# 2014 Trout Stocking



## meathelmet (Aug 4, 2008)

Great fun catching some trout which I normally would have to travel up to 2 plus hours and a great time to take your kids

http://wildlife.ohiodnr.gov/fishing/trout-stocking-dates


----------



## fishfray (Jul 19, 2012)

I think this us fun too but I have trouble catching these on a fly. I will be fishing my local stocked lake from the kayak this spring


----------



## briney dave (Aug 28, 2013)

I have never fished fresh stocked to know this as a fact but am guessing that those fish are not going to be looking for surface critters nearly as much as submerged 

larva patterns seem like the way to go here or if you are a dry only guy then midge patterns in 18-20 will work consistently


----------



## sbreech (Jun 6, 2010)

If you go on the day they are released, you won't be able to fly fish for them. There are so many people that it is hard to even cast a line (spinning rod) without snagging somebody, and the chance to get snagged by others that step right in front of you to fish is pretty high. Judging by what I have seen the 2 times I have tried the opening-day thing, it isn't your sportsman fisherman that makes up the majority of this crowd.

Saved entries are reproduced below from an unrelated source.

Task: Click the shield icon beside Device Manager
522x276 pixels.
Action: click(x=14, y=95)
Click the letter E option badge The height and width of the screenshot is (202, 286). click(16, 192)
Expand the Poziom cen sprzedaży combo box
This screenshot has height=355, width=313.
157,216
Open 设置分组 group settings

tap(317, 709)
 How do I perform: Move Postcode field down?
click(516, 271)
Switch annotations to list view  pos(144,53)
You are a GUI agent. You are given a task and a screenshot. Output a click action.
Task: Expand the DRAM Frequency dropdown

I should have prefaced this by saying it was Antrim Lake, but I've got a feeling it is like that at all of them.


----------



## meathelmet (Aug 4, 2008)

Your right about the crowds especially when they make them special events like a "trout derby" and I have used my ultra light spinning rod with Berkly Power Bait as my "secret". My son when he was asked what kind of lure to use on the trout liked the colored marshmallow bait. It worked great under a bobber or strike indicator.


----------



## tandem (Apr 20, 2004)

I used to live in Sycamore state park. The people go nuts. You can stand there and watch the trout swim by in large groups. You got guys chumming. They will try anything the catch their limit. And the beaver swimming around. I would wait a week and let the crowds thin out. For awhile the trout were small that they put in. 



Posted using Outdoor Hub Campfire


----------



## wabi (Jun 14, 2008)

Opening day is best spent at home.

2wt or 3wt fly rod, strike indicator on the leader, #14 Kahle hook, and a waxworm. 
Limited out many times with this setup. Not fly fishing in some people's opinion, but it catches the stocked trout.

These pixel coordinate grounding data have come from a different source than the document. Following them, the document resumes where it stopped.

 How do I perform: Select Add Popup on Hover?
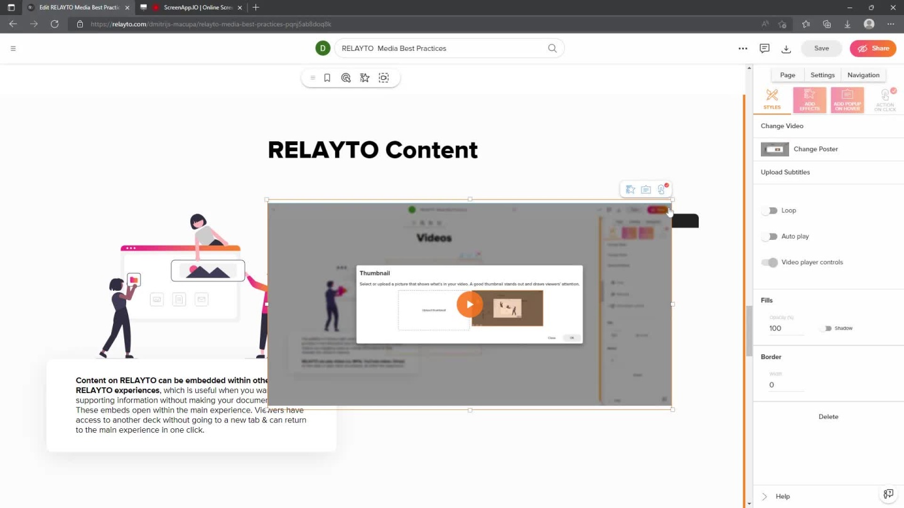[x=847, y=100]
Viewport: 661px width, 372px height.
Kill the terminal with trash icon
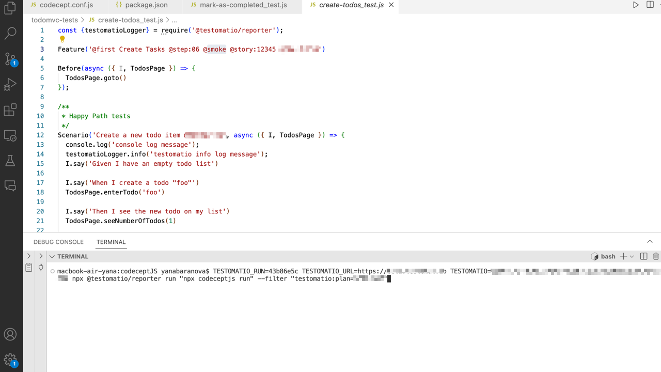(656, 256)
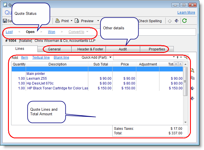Open the Quick Add (Part) type dropdown
The width and height of the screenshot is (204, 150).
click(x=110, y=57)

Our local lake gets several spots heavily chummed with corn. Last year I gave up and used powerbait at the spots that had been chummed for days. Fished on the bottom using a slip sinker (Carolina rig) and caught several trout after they became oriented to the "chumming stations". I live only a few minutes drive from the lake, so I spend the first few days just watching to see where the folks that chum congregate.


----------



## ChromeBone (Oct 3, 2011)

briney dave said:


> I have never fished fresh stocked to know this as a fact but am guessing that those fish are not going to be looking for surface critters nearly as much as submerged
> 
> larva patterns seem like the way to go here or if you are a dry only guy then midge patterns in 18-20 will work consistently


I'm usually one of the only fly fishermen there and I don't stay to long.

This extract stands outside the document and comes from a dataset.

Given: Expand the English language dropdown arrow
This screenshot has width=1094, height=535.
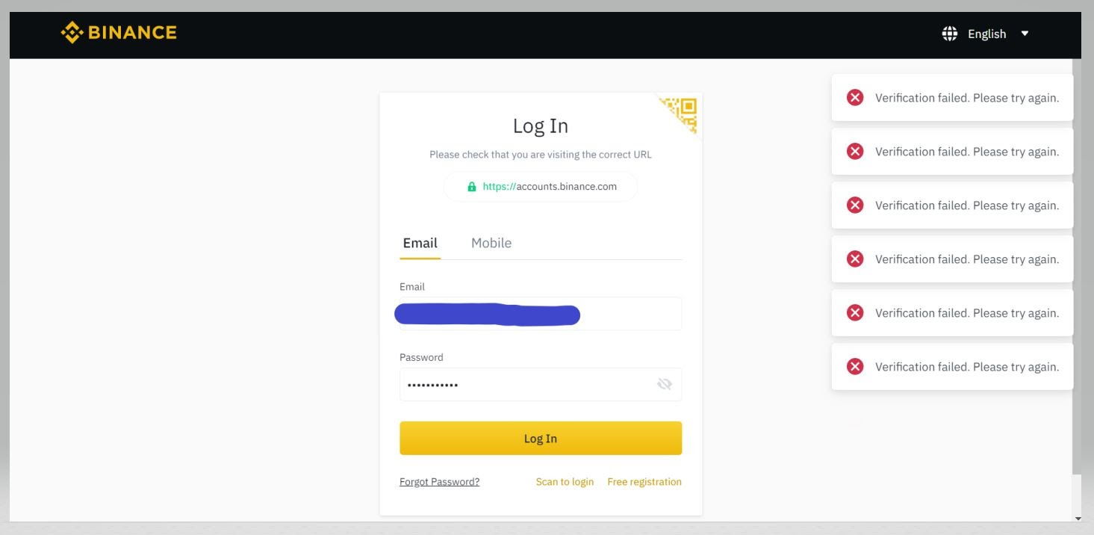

I've been fishing here since I was 12, I catch my limit in about 10 minutes for the first month or 2 on surface flies. Got to remember these fish are hatchery fish, what do they feed them? floating pellets!!! Tie on a foam beetle. It will get crushed by 10 trout as soon as it hits the water lol. You just have to walk and find a school and your golden.

There are also huge largemouths in there chasing those newly stocked trout, and hold overs from years of stocking, sometimes I'll bring an extra spinning rod and throw a meal worm on a float way out there in the corners as I fly fish. I've caught some monster up to 12 pounds that way.


----------



## TheCream (Mar 19, 2009)

I've always done well stripping small brightly colored streamers for fresh stockers, too.


----------



## ChromeBone (Oct 3, 2011)

My previous post was talking about Antrim Lake.


----------



## Yakphisher (Jul 9, 2013)

sbreech said:


> If you go on the day they are released, you won't be able to fly fish for them. There are so many people that it is hard to even cast a line (spinning rod) without snagging somebody, and the chance to get snagged by others that step right in front of you to fish is pretty high. Judging by what I have seen the 2 times I have tried the opening-day thing, it isn't your sportsman fisherman that makes up the majority of this crowd. I should have prefaced this by saying it was Antrim Lake, but I've got a feeling it is like that at all of them.


LMFAO!!! 
They are called Truck Chaser for a reason by being un-educated!


----------



## maumeeriverflies (Feb 11, 2014)

I love when they stock the trout in the Delta Res. The fish are dazed and confused and the pike are searching for a quick easy snack. While Everyone fishes for the trout, i'm after the pike!!


----------



## saugmon (Jun 14, 2006)

Thanks for the headsup meathelmet.

I hit tawawa in Sidney and there's quite a bit of timber around it so you won't find hordes of fisherman like in the antrim pic. Steep bank with large scattered trees on the road side.Opposite has woods so you'll need a machete. Most gather at the narrow ends. Me,I'll fish 1/2 way down the steep drop road side.

White 1/8 oz roostertail with white stickered blade is all I need.


----------



## fishinnick (Feb 19, 2011)

Yakphisher said:


> LMFAO!!!
> They are called Truck Chaser for a reason by being un-educated!


I say have it kids 12 and under and handicap only for the first few weeks or so, then let the circus begin!

I fish the PA opening day every year for giggles(as well as tradition), and it can be quite entertaining at the popular places. All the "one-day-a-year" people are out in full force. 

I agree with TheCream, small bright colored streamers are dynamite on fresh stockies.


----------